We called dispatch on the radio who patched us to maintenance who told us to return to Denver, primarily because there’s no mechanics in Jackson Hole. So we came back.
The mechanics fiddled with this and that, but weren’t really sure what to do, and about then the plane that went to Jackson Hole (the one we were supposed to take the first time) came back, so they moved our passengers to that plane.
It turns out that this was the 4th attempt for many of these passengers to get to Jackson Hole. Most of them were on a late-night flight out of Denver on Friday night, and after hours of waiting for deicing, the ramp crew in Jackson Hole gave up and went home. So the flight canceled.
We finally got to Jackson hole at about 10pm last night, and I had to get up at 5am this morning for an early flight back. The skies completely cleared up overnight and the flight back was beautiful.

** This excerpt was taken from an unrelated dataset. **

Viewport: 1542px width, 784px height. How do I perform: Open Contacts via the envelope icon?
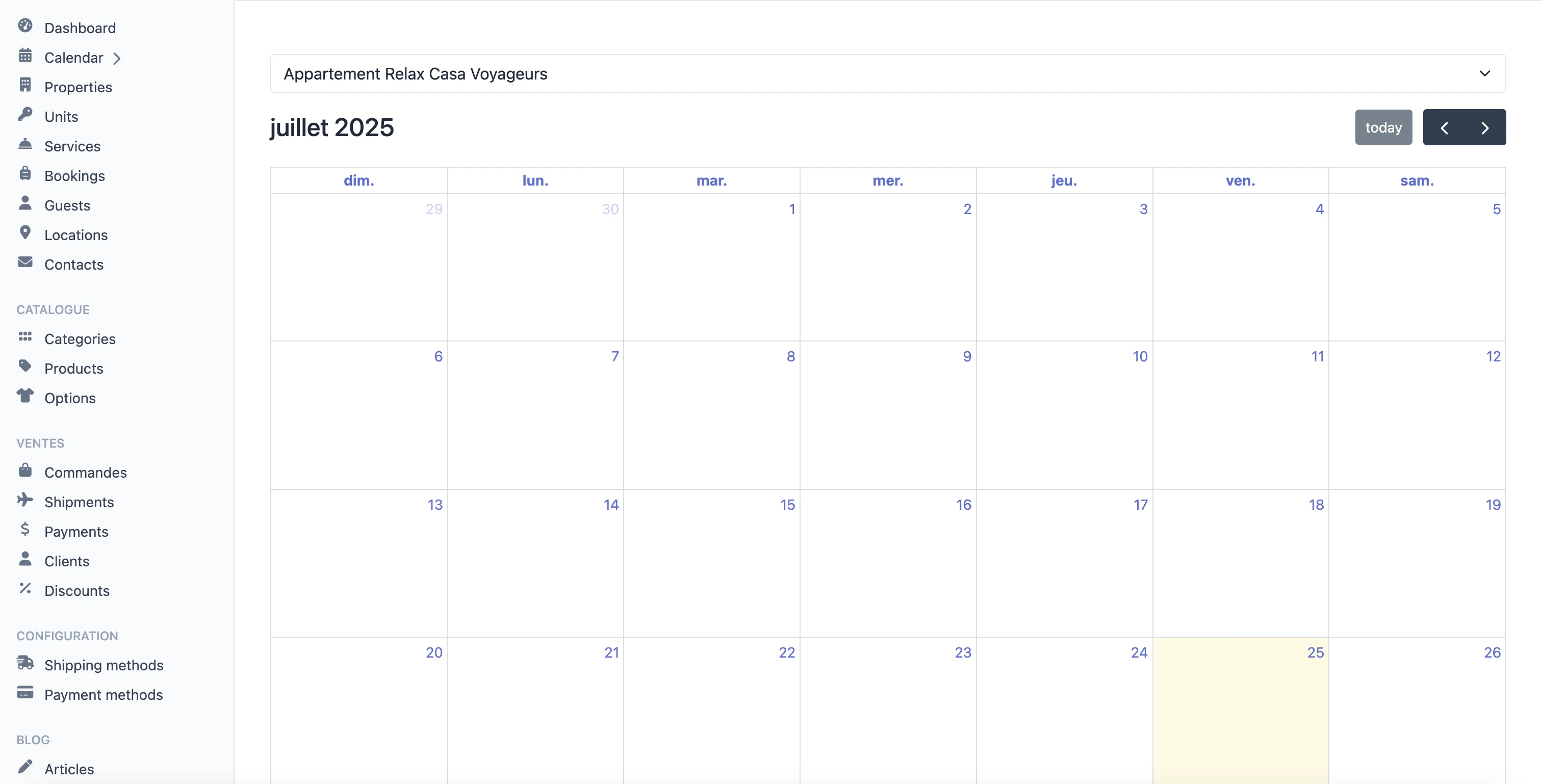point(27,264)
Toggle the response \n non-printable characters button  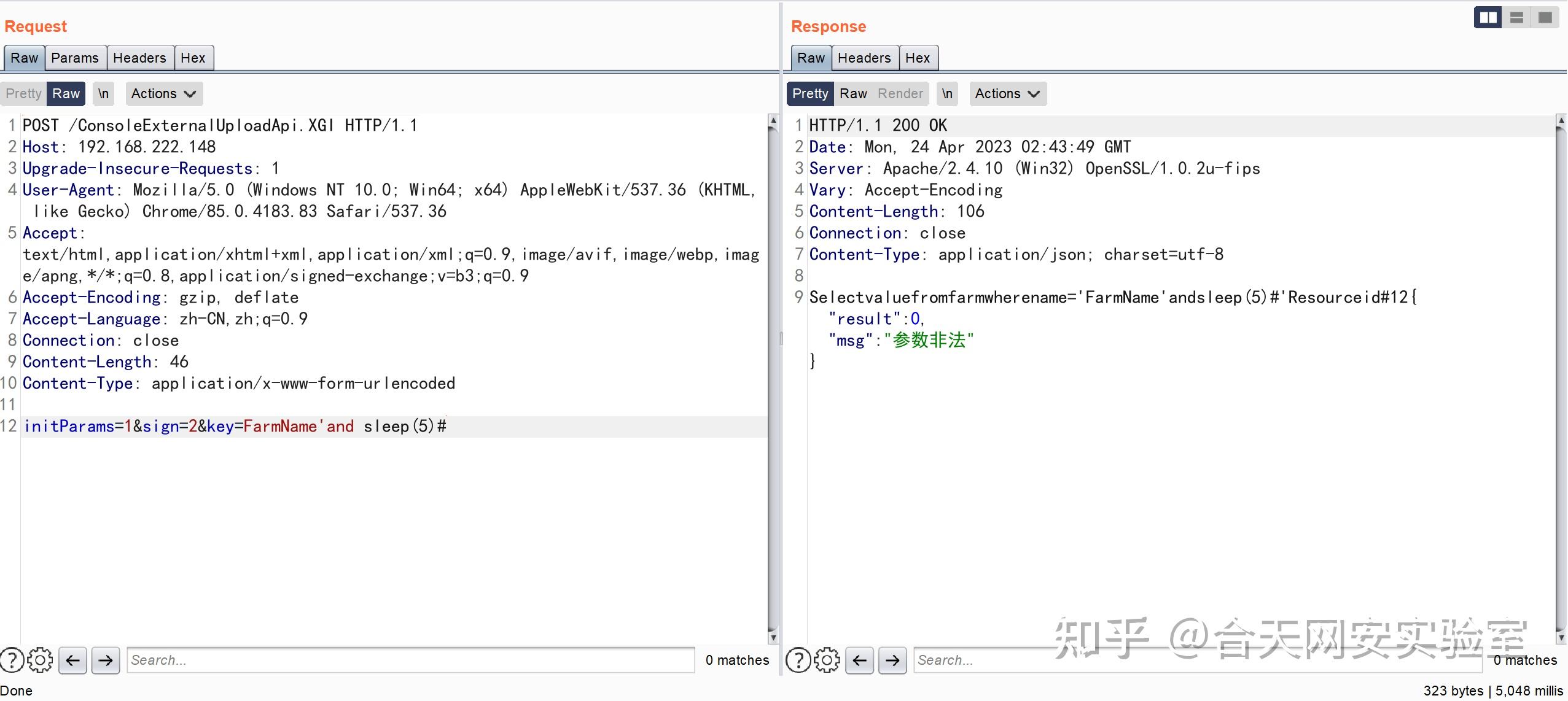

By the time I left for Jackson Hole last night, my schedule said that after coming back in the morning, I’d be working the last flight to Jackson hole tonight, with 13 hours in between of doing nothing. My schedule changed several times since then.

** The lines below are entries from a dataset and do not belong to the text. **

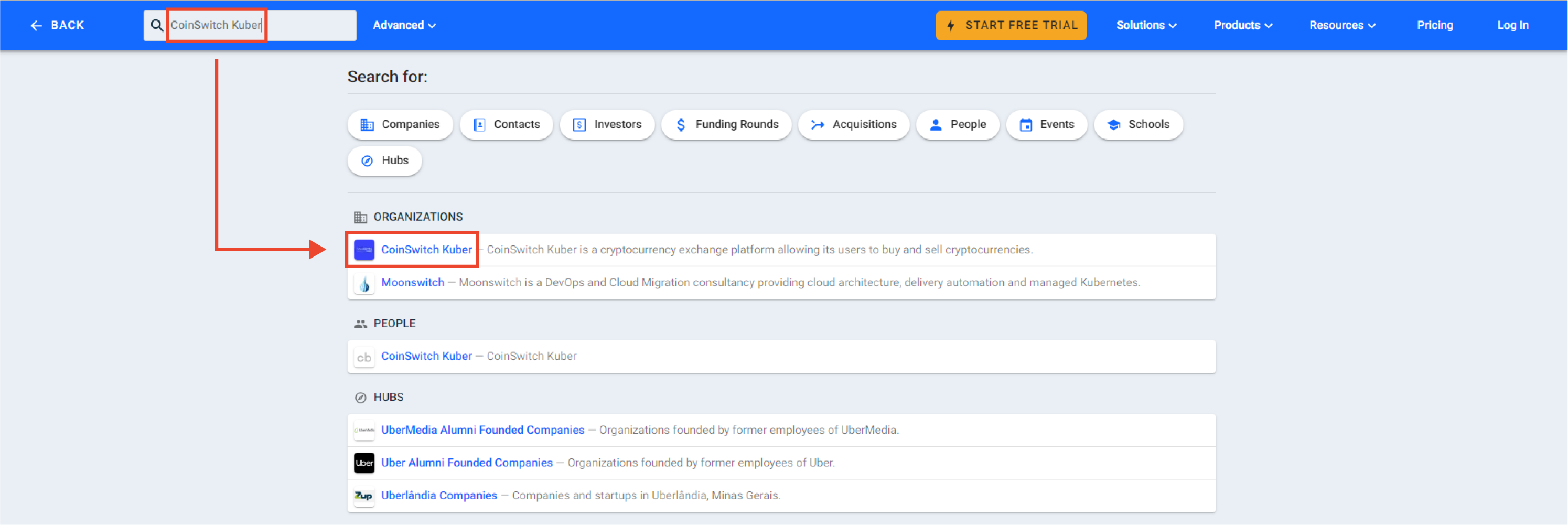
Task: Click the CoinSwitch Kuber organization logo
Action: (x=363, y=250)
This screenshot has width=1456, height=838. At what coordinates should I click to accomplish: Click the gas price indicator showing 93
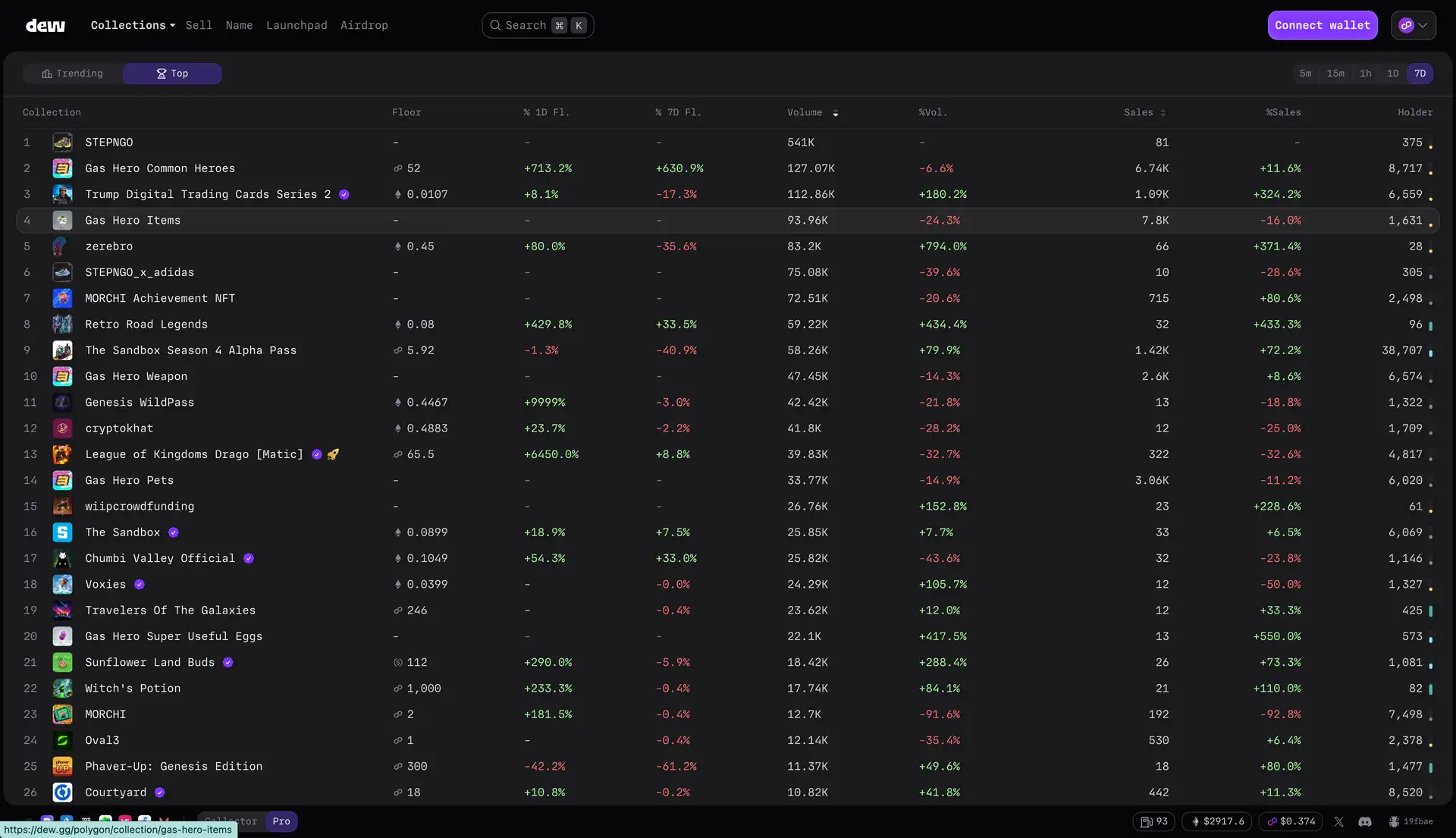coord(1154,821)
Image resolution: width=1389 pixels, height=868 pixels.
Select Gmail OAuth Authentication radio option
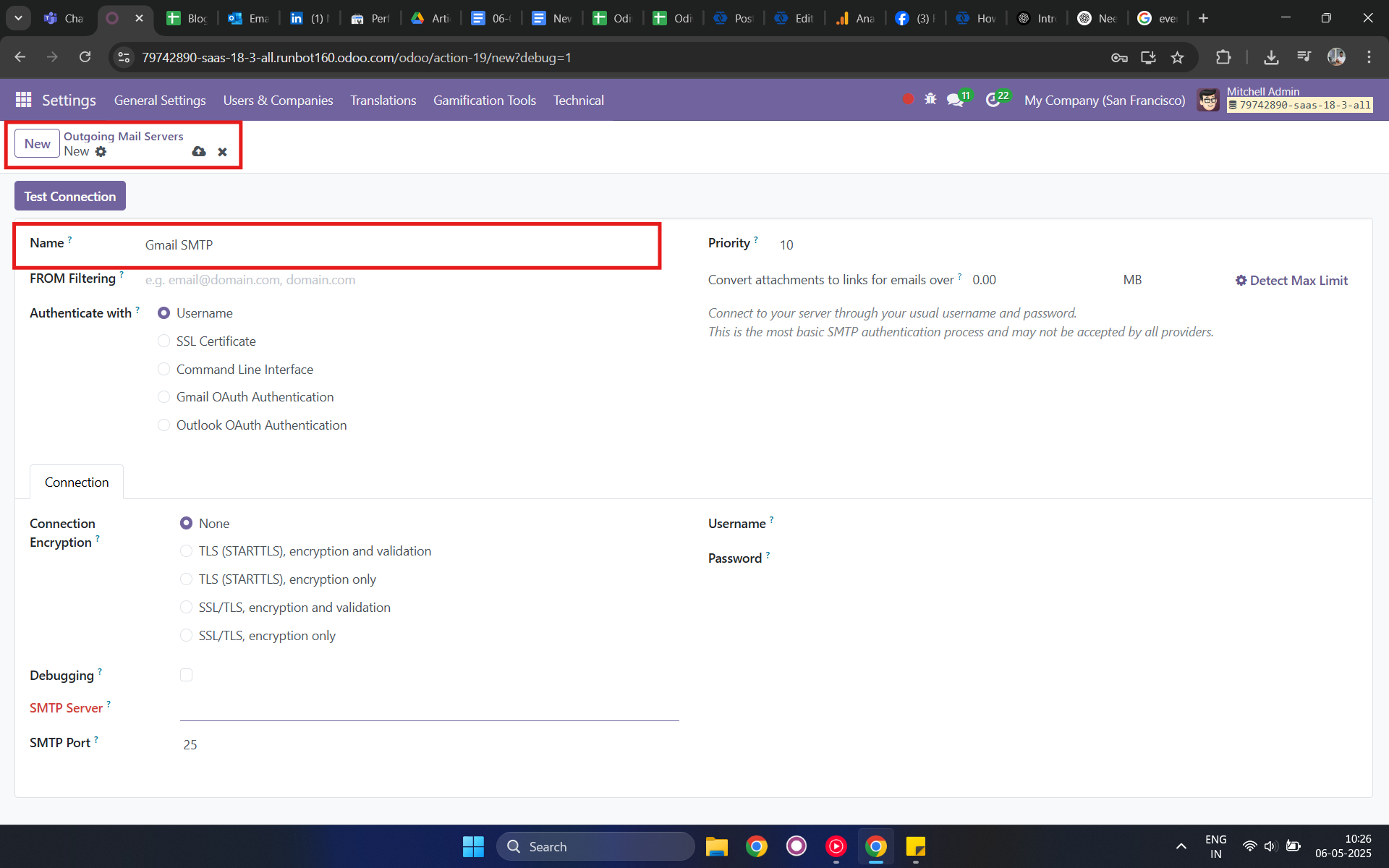[164, 397]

The latest is that I’m supposed to go to Aspen and back in an hour or so, then go to Casper and back, and then I get to go home for the evening. I come back in the morning at about 10am to go to Grand Junction, then overnight in Casper.

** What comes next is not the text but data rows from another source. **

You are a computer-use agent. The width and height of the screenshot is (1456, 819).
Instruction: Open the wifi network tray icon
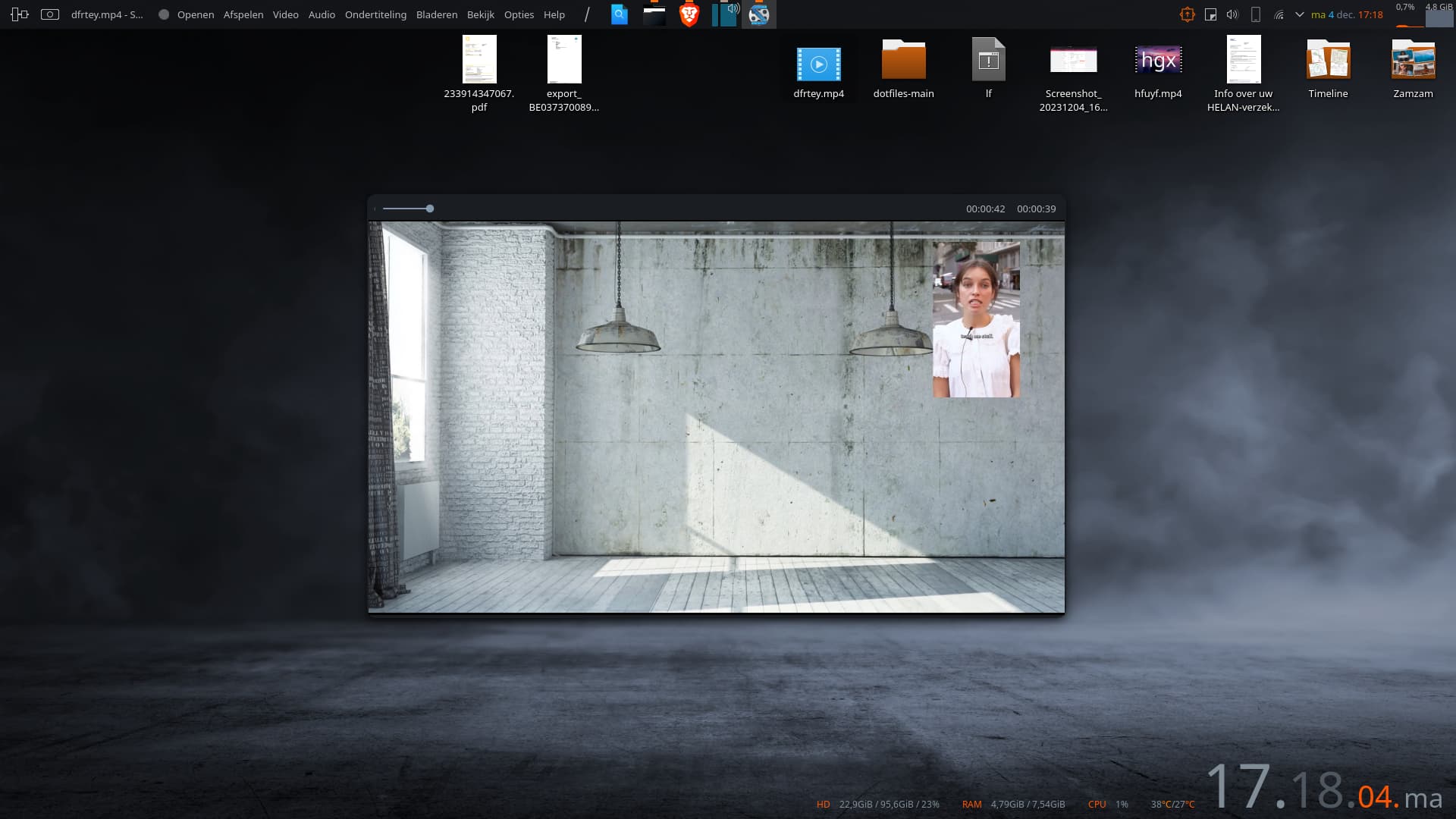click(1279, 14)
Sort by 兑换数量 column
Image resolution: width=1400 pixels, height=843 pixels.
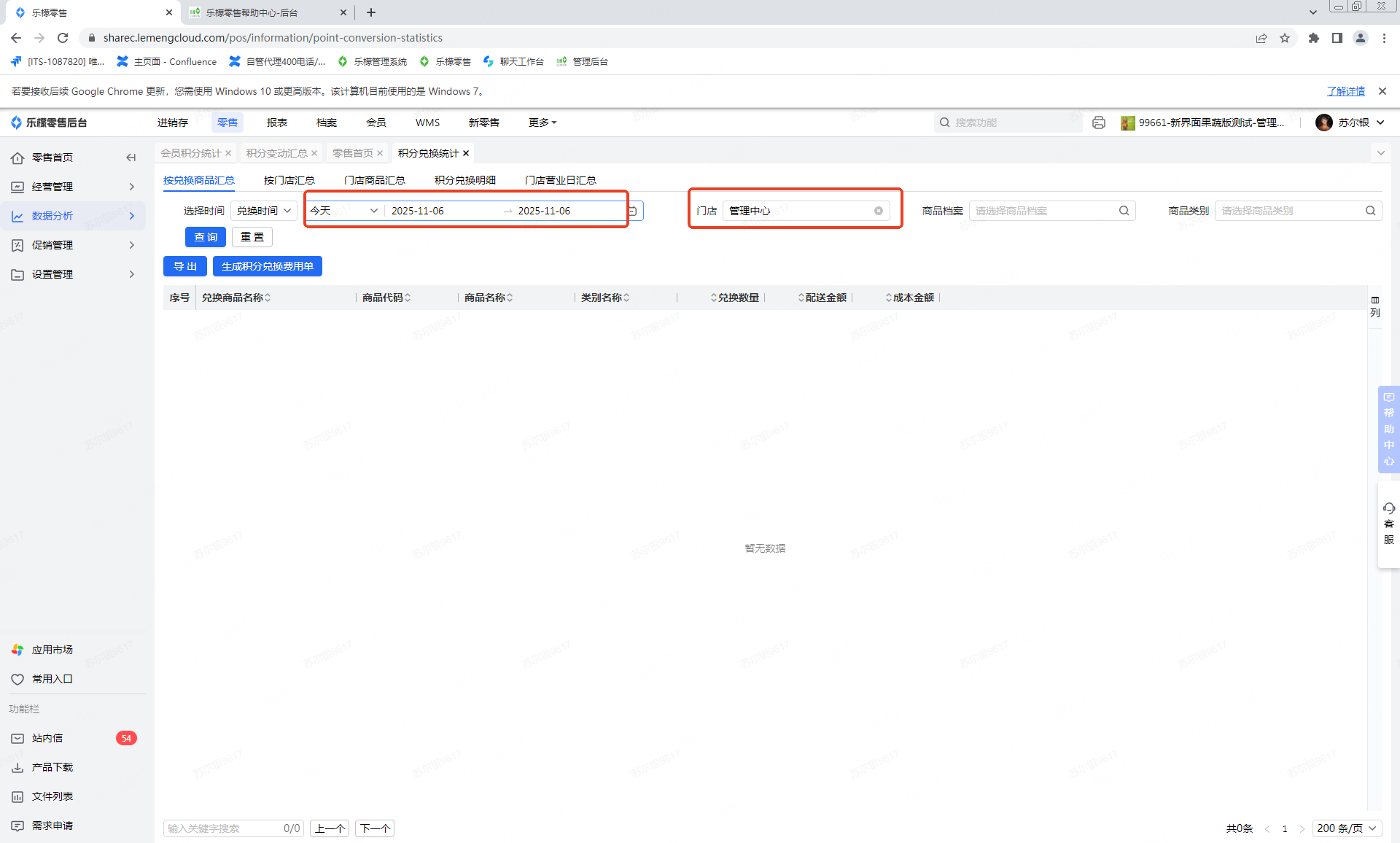coord(735,298)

I’m dead tired, but seriously enjoying it. Life is so much simpler now that I’m based out of Denver. I don’t have to stay at a crash pad, or spend hours riding trains to get to Kelsey or Sydney’s apartment in New York. When I get a couple days off, I can drive home, and don’t have to hope there’s room on a plane to get me home, and I can drive to work in the morning instead of flying in the night before.
If I were commuting, I’d be seriously annoyed that my overnight was canceled tonight. Since I live here, it means an extra night in my bed.
I’m hoping the rest of this trip is pretty easy. The weather in Denver had been pretty rough. When I landed Friday morning, the control tower was in the clouds and we didn’t break out of the clouds until just above the point at which we have to go around.
Instrument approaches still fascinate me, even after a year of flying for the airlines. I can fly a plane by staring at some needles and dials, and then, as if by magic, the runway magically appears right below us as we break out of the clouds. As fun as that is, I’d still rather be able to look at the mountains I’m flying over rather than staring into the white murk for hours on end.